- [Petikan Teks]:

Momentum Muhasabah Nasional

Kamis, 02 Juli 2015 - 09:12 WIB
Momentum Muhasabah Nasional
Momentum Muhasabah Nasional
A A A
Tidak terasa kita sudah tiba di pertengahan puasa. Waktu terasa begitu sangat cepat sehingga entah mengapa kita seolah melewatinya dengan tanpa merasa.

Saya menduga bahwa kesibukan mengurus keperluan masing-masinglah yang membuat waktu menjadi terasa bergulir tiga kali lebih cepat. Apalagi bagi mereka yang hidup di Jakarta, ibu kota negara yang sangat macet, waktu terasa singkat dan berlalu sekejap saja. Pada posisi yang demikian ini saya sependapat dengan Bre Redana (2015) yang menyatakan bahwa pada kota yang macet sesungguhnya peradaban dan kebudayaannya pun ikut macet.

Puasa adalah momentum yang tepat untuk kembali menyelami diri dan bermuhasabah sembari melakukan koreksi-koreksi diri. Jika yang kita temukan adalah kesalahan maka kita harus bertekad untuk tidak mengulanginya lagi, sebaliknya jika yang kita temui adalah kebenaran dan kebaikan maka tak ada pilihan lain bagi kita kecuali memperjuangkannya kembali. Penting untuk diingat, menurut Imam Ghazali dalam opusnya IhyaIhyaUlumuddin kunci kesuksesan adalah pada keseimbangan.

Apapun yang kita jalankan hendaknya beralaskan pada proses keseimbangan. Dalam terminologi bahasa Arab, keseimbangan disebut at tawazun . Saya sependapat dengan pendapat KH A Mustofa Bisri yang mengatakan bahwa hendaknya dalam hidup ini manusia menyeimbangkan antara kesalehan ritual dengan kesalehan sosialnya. Kesalehan ritual berarti hubungan vertikal hamba dengan Tuhannya yang menyangkut ibadah-ibadah mahdah (murni) seperti salat dan juga puasa.

- [Kumpulan Soal]:
[1] Dalam tulisan tentang puasa dan muhasabah, apa arti istilah bahasa Arab at tawazun?
[2] Lanjutkan tulisan tentang puasa dan muhasabah mulai setelah kalimat terakhirnya.
Entri tidak dipakai dalam tugas mana pun.

- [Entri Tersedia]:
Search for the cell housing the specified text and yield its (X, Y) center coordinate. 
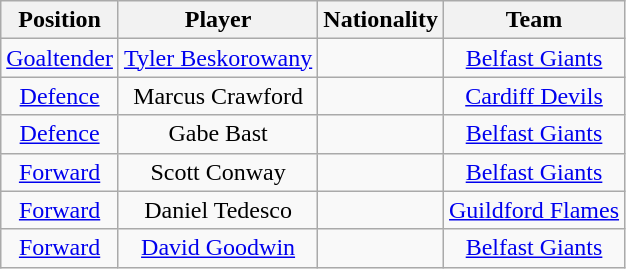
Tyler Beskorowany (218, 58)
Daniel Tedesco (218, 210)
David Goodwin (218, 248)
Nationality (381, 20)
Scott Conway (218, 172)
Gabe Bast (218, 134)
Goaltender (60, 58)
Player (218, 20)
Position (60, 20)
Marcus Crawford (218, 96)
Team (534, 20)
Cardiff Devils (534, 96)
Guildford Flames (534, 210)
Locate the cell with the specified text and output its [x, y] center coordinate. 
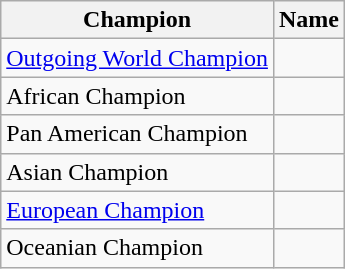
Name [308, 20]
Oceanian Champion [138, 248]
Champion [138, 20]
Asian Champion [138, 172]
Pan American Champion [138, 134]
European Champion [138, 210]
Outgoing World Champion [138, 58]
African Champion [138, 96]
From the cell containing the given text, extract its center point as [x, y] coordinate. 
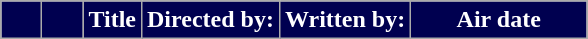
Title [112, 20]
Written by: [344, 20]
Directed by: [210, 20]
Air date [499, 20]
Return (x, y) of the center of cell containing provided text 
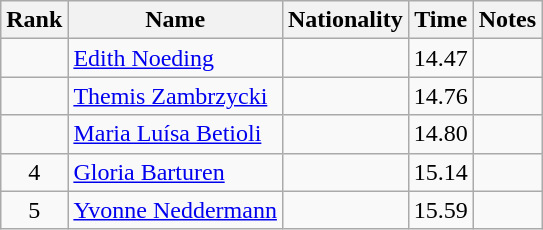
5 (34, 210)
Nationality (345, 20)
14.47 (440, 58)
Rank (34, 20)
15.59 (440, 210)
14.76 (440, 96)
Yvonne Neddermann (176, 210)
Time (440, 20)
14.80 (440, 134)
Notes (507, 20)
Gloria Barturen (176, 172)
Name (176, 20)
Themis Zambrzycki (176, 96)
Maria Luísa Betioli (176, 134)
Edith Noeding (176, 58)
15.14 (440, 172)
4 (34, 172)
Provide the [x, y] coordinate of the cell's center where the given text is located.  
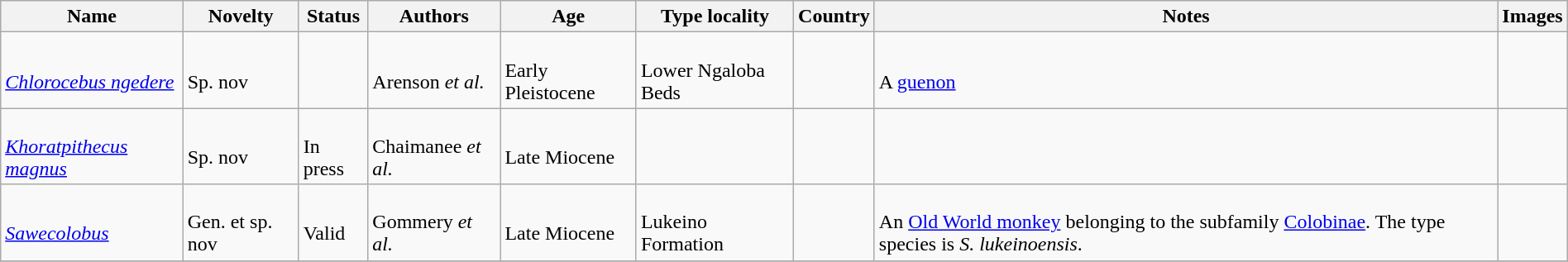
Khoratpithecus magnus [92, 146]
Gen. et sp. nov [241, 222]
Type locality [715, 17]
Chlorocebus ngedere [92, 70]
Lower Ngaloba Beds [715, 70]
Country [834, 17]
Status [333, 17]
Lukeino Formation [715, 222]
A guenon [1186, 70]
Gommery et al. [434, 222]
Notes [1186, 17]
Early Pleistocene [568, 70]
Authors [434, 17]
Arenson et al. [434, 70]
Sawecolobus [92, 222]
Age [568, 17]
Images [1532, 17]
Chaimanee et al. [434, 146]
Novelty [241, 17]
Name [92, 17]
Valid [333, 222]
An Old World monkey belonging to the subfamily Colobinae. The type species is S. lukeinoensis. [1186, 222]
In press [333, 146]
Provide the (X, Y) coordinate of the cell's center where the given text is located.  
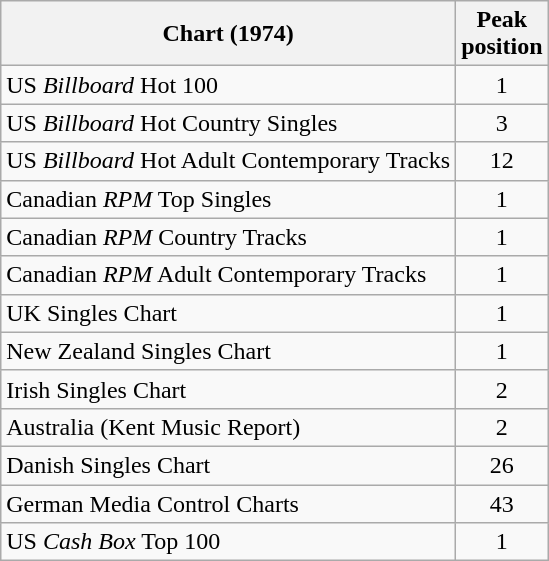
Danish Singles Chart (228, 465)
US Cash Box Top 100 (228, 542)
Canadian RPM Country Tracks (228, 237)
Peakposition (502, 34)
12 (502, 161)
26 (502, 465)
Irish Singles Chart (228, 389)
Canadian RPM Adult Contemporary Tracks (228, 275)
German Media Control Charts (228, 503)
UK Singles Chart (228, 313)
US Billboard Hot Adult Contemporary Tracks (228, 161)
US Billboard Hot Country Singles (228, 123)
New Zealand Singles Chart (228, 351)
43 (502, 503)
Canadian RPM Top Singles (228, 199)
Australia (Kent Music Report) (228, 427)
Chart (1974) (228, 34)
3 (502, 123)
US Billboard Hot 100 (228, 85)
Detect which cell encompasses the target text, then output its [x, y] center coordinate. 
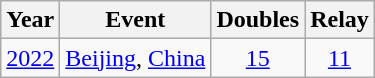
Doubles [258, 20]
2022 [30, 58]
Relay [340, 20]
Year [30, 20]
Event [136, 20]
11 [340, 58]
Beijing, China [136, 58]
15 [258, 58]
For the text-containing cell, return its midpoint in (X, Y) coordinate format. 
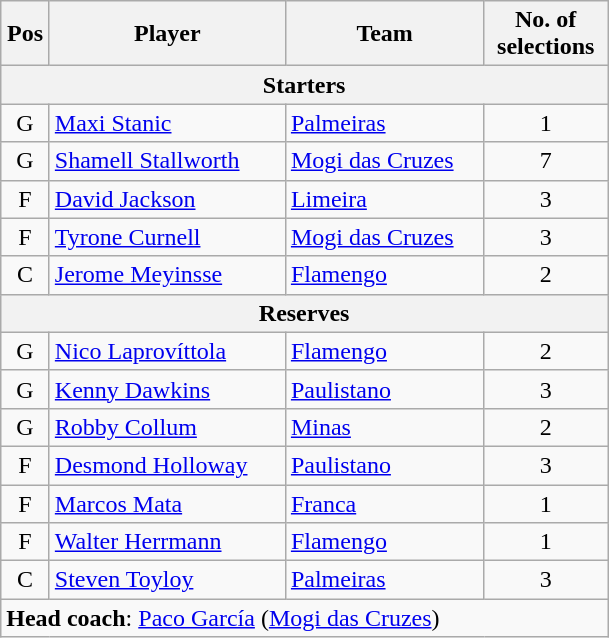
Head coach: Paco García (Mogi das Cruzes) (304, 618)
Maxi Stanic (167, 123)
Tyrone Curnell (167, 237)
David Jackson (167, 199)
Team (384, 34)
Pos (26, 34)
Steven Toyloy (167, 580)
7 (546, 161)
Marcos Mata (167, 503)
Jerome Meyinsse (167, 275)
Reserves (304, 313)
Franca (384, 503)
Kenny Dawkins (167, 389)
Starters (304, 85)
Shamell Stallworth (167, 161)
No. of selections (546, 34)
Player (167, 34)
Walter Herrmann (167, 542)
Nico Laprovíttola (167, 351)
Desmond Holloway (167, 465)
Robby Collum (167, 427)
Limeira (384, 199)
Minas (384, 427)
Identify which cell holds the provided text, then report its (x, y) central coordinate. 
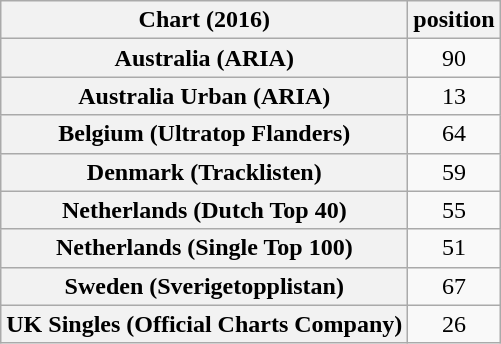
Chart (2016) (204, 20)
90 (454, 58)
Denmark (Tracklisten) (204, 172)
Sweden (Sverigetopplistan) (204, 286)
Belgium (Ultratop Flanders) (204, 134)
Australia Urban (ARIA) (204, 96)
64 (454, 134)
51 (454, 248)
Netherlands (Dutch Top 40) (204, 210)
67 (454, 286)
position (454, 20)
55 (454, 210)
26 (454, 324)
59 (454, 172)
13 (454, 96)
Netherlands (Single Top 100) (204, 248)
UK Singles (Official Charts Company) (204, 324)
Australia (ARIA) (204, 58)
Search for the cell housing the specified text and yield its [x, y] center coordinate. 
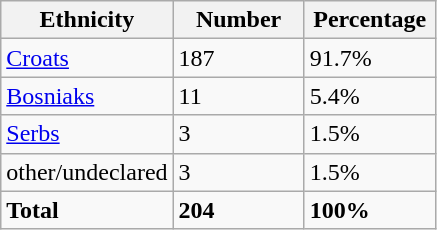
Serbs [87, 134]
100% [370, 210]
Total [87, 210]
187 [238, 58]
204 [238, 210]
other/undeclared [87, 172]
91.7% [370, 58]
5.4% [370, 96]
Bosniaks [87, 96]
Percentage [370, 20]
Ethnicity [87, 20]
Number [238, 20]
11 [238, 96]
Croats [87, 58]
Find where the given text appears and provide that cell's center as (x, y) coordinate. 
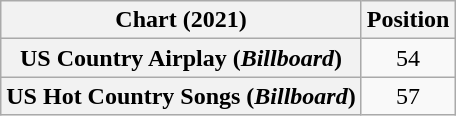
57 (408, 96)
Chart (2021) (181, 20)
54 (408, 58)
US Country Airplay (Billboard) (181, 58)
US Hot Country Songs (Billboard) (181, 96)
Position (408, 20)
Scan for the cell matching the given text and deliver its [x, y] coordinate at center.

- [Jawaban Tugas]:
[1] Keseimbangan.

[2]
Adapun, kesalehan sosial berarti ibadah-ibadah yang bernilai sosial dan memiliki dampak langsung kepada kehidupan sosial. Muslim ideal adalah muslim yang mampu menyeimbangkan ibadah ritualnya dengan ibadah sosialnya. Dalam Alquran jelas sekali berkali-kali disinggung keseimbangan dua aspek ini; ritual dan sosial. Makna puasa sesungguhnya menurut hemat saya bukan saja menahan lapar dan haus serta menahan hawa nafsu destruktif seperti marah dan lain sebagainya, namun lebih dari itu puasa adalah medium untuk berbuat baik kepada sesama.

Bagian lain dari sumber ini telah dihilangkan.